#### Provided data ####

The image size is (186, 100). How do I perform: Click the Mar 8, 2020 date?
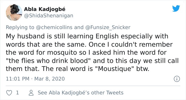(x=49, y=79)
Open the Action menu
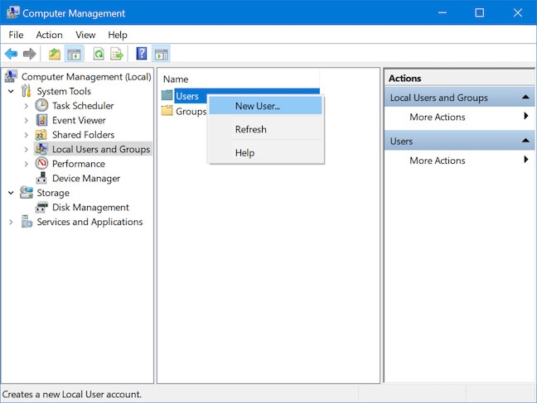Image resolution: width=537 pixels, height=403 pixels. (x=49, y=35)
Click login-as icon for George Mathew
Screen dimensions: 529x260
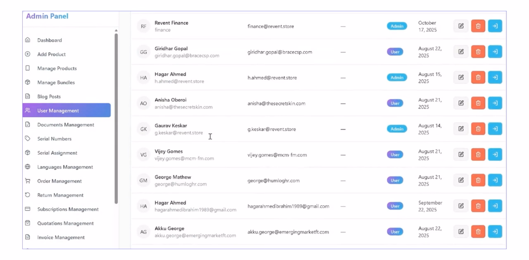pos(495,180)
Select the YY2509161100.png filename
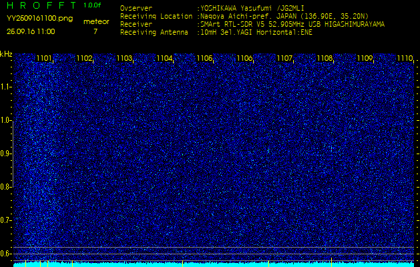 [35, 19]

####
#### Provided data ####

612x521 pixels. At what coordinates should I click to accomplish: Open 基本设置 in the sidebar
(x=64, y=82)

####
#### Provided data ####

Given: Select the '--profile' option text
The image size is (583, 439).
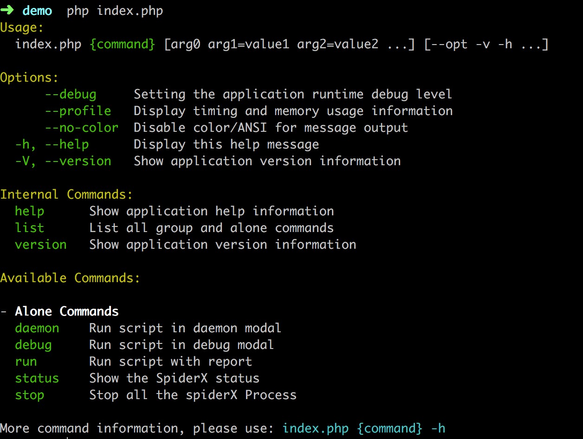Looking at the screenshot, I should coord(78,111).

####

Exercise instructions:
With the pictures removed from your copy, retype the lines above from the one that contains "The image size is (186, 100)." through the one that contains "Click login-as icon for George Mathew", exactly.

Your response:
The image size is (186, 100). How do I perform: Click the Mar 8, 2020 date?
(x=49, y=79)
Open the Action menu
Image resolution: width=537 pixels, height=403 pixels. (x=49, y=35)
Click login-as icon for George Mathew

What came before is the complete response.